Bryan Michalowicz, a preventive sciences professor, said if the study finds a direct connection, it could have a profound impact on prenatal care and health care.

He said the rate for preterm labor among women with gum disease is double that among women with healthy gums. The centers participating in the study will focus on women from that are at a high risk for preterm birth.

In the study, women with gum disease will be randomly sorted into two groups. Those in the test group will receive nonsurgical treatment for their gum disease during the pregnancy’s second trimester.

One theory regarding the possible link is that the bacteria related to gum disease access the bloodstream through the mouth. Once a significant amount is present in the blood, the bacteria travel to the birth membranes and amniotic fluid.

Once there, they elicit an immune system response – the release of inflammatory mediators – an effect of which is smooth muscle contractions, inducing early pregnancy.

The other theory, although based on the same principles, holds that the inflammatory mediators respond to the infection in the mouth, and the mediators, not the bacteria, travel to the birth membranes and amniotic fluid causing the same effect.

Because other infections in pregnant women – such as urinary tract infections – have been related to preterm and low birth-weight babies, “it is not such a big step to speculate that oral infections can also precipitate these problems,” Michalowicz said.

Virginia Lupo, an obstetrician at Hennepin County Medical Center, one of the centers participating in the study, said the national rate for preterm birth is approximately 11 percent.
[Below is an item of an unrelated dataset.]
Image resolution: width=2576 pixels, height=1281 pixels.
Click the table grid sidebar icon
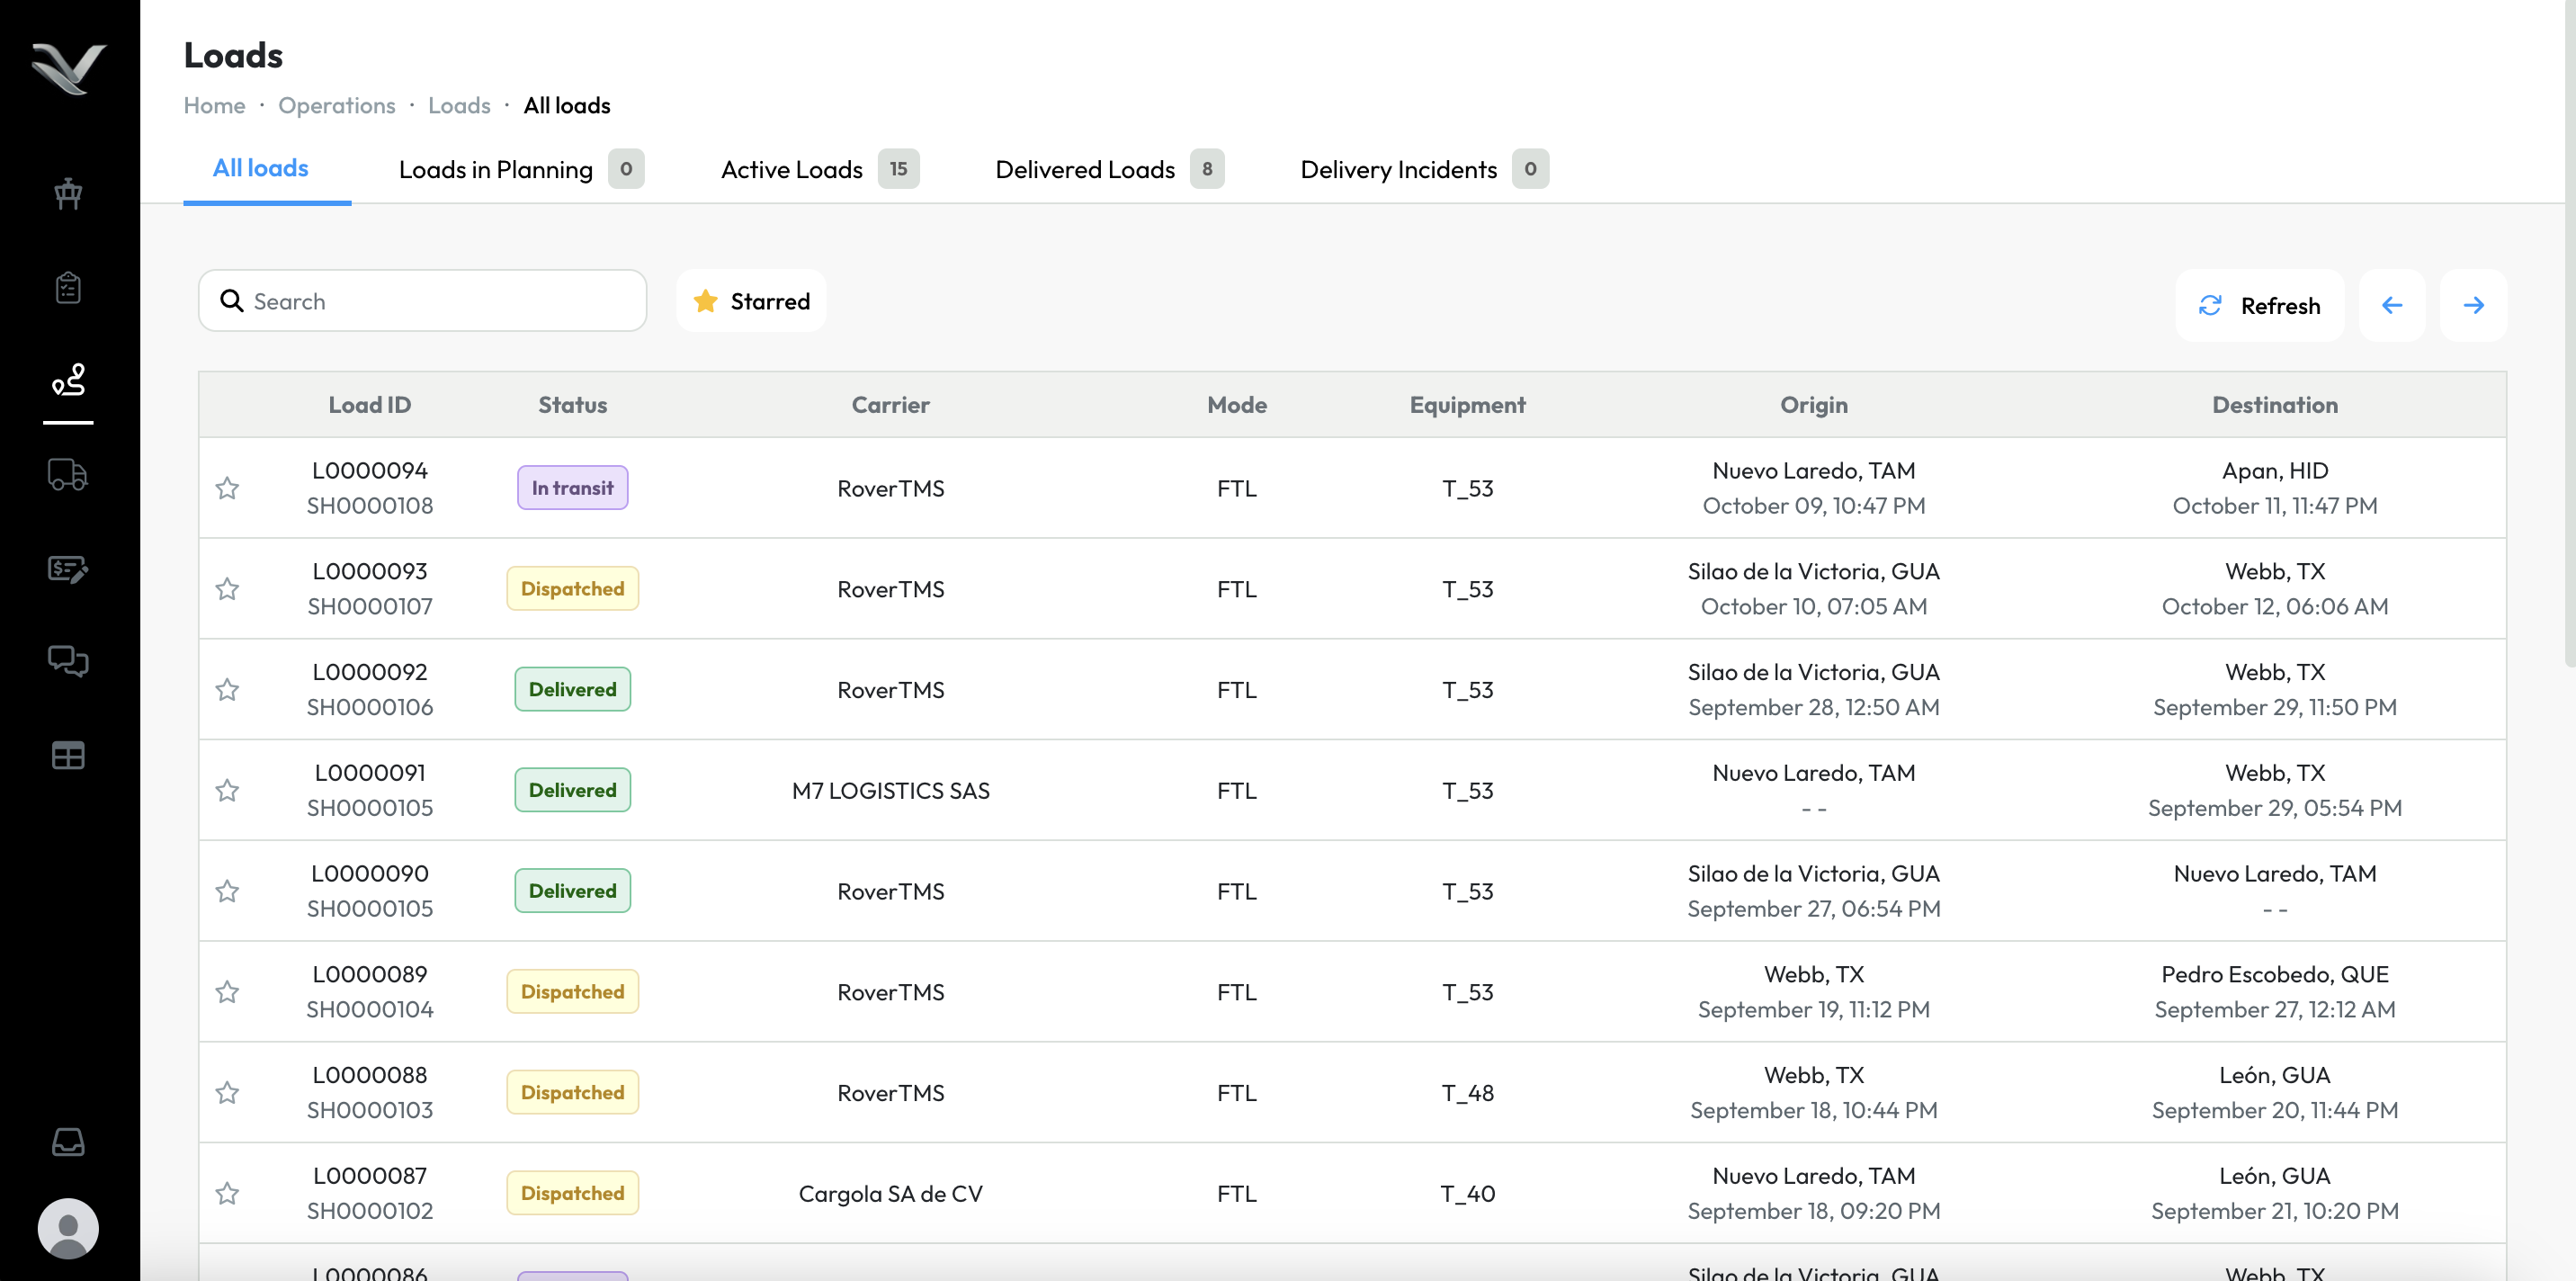pos(68,755)
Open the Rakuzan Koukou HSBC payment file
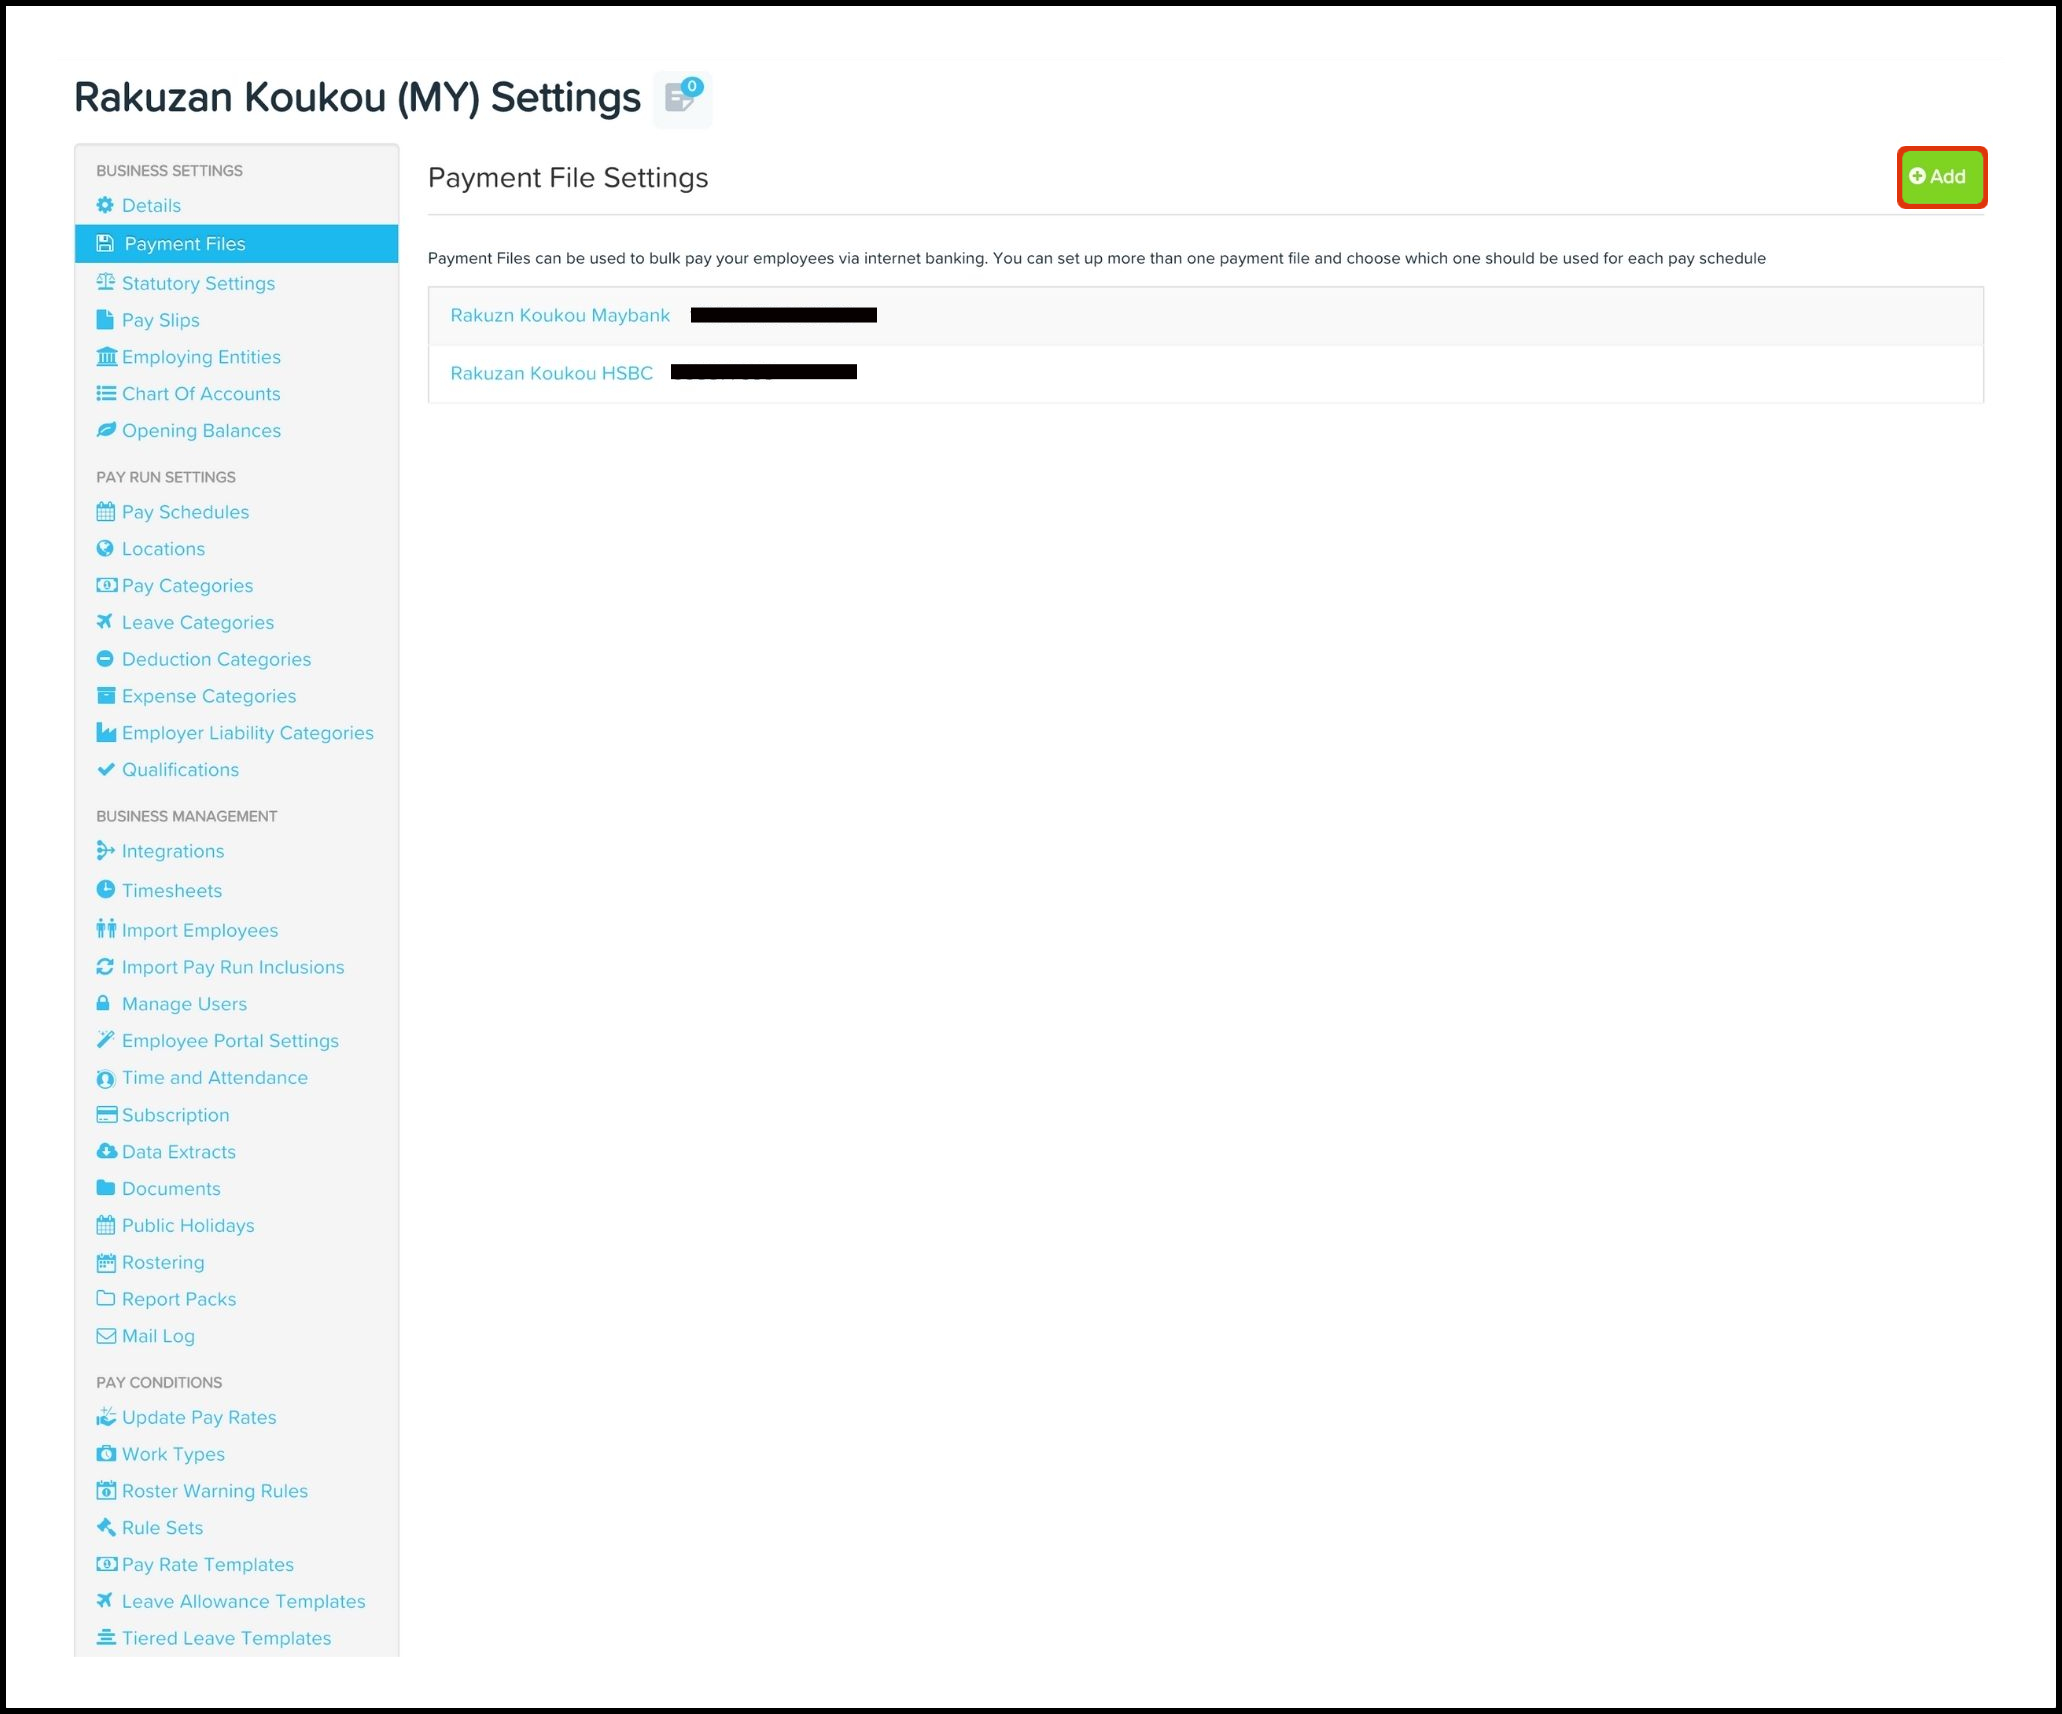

At the medical center it is twice that amount.

She said she thinks the study might find that there is no direct correlation between gum disease and low birth weights. Lupo pointed out that both gum disease and poverty are associated with preterm birth, and many of the factors that lead to gum disease are associated with poverty.

These factors include having little access to health care or being less likely to seek out periodontal care, Lupo said.

The study’s results might lead future research to focus on the factors of poverty that contribute to preterm birth, she said.

“We don’t know why, but we know poverty is associated with higher preterm delivery rates,” Lupo said.

“My question, though, is whether gum disease is not another indicator of poverty,” she said.

Amos Deinard, a University pediatrician who will be on the data monitoring board for the study, agreed with Lupo’s evaluation.

“You don’t have the same incidence of gum disease, low birth weight and prematurity in white, middle- to upper-class America,” he said.

Like Lupo, Deinard stressed the variety of poverty-related factors that could contribute to preterm birth, such as drug use or poor nutrition.

But, Lupo said, even if gum disease is just one factor contributing to preterm birth, simply including it in the prenatal regimen could have an impact.

“It would be a lot cheaper to treat gum disease in a pregnant woman than to put a baby in the intensive care unit for several weeks,” she said.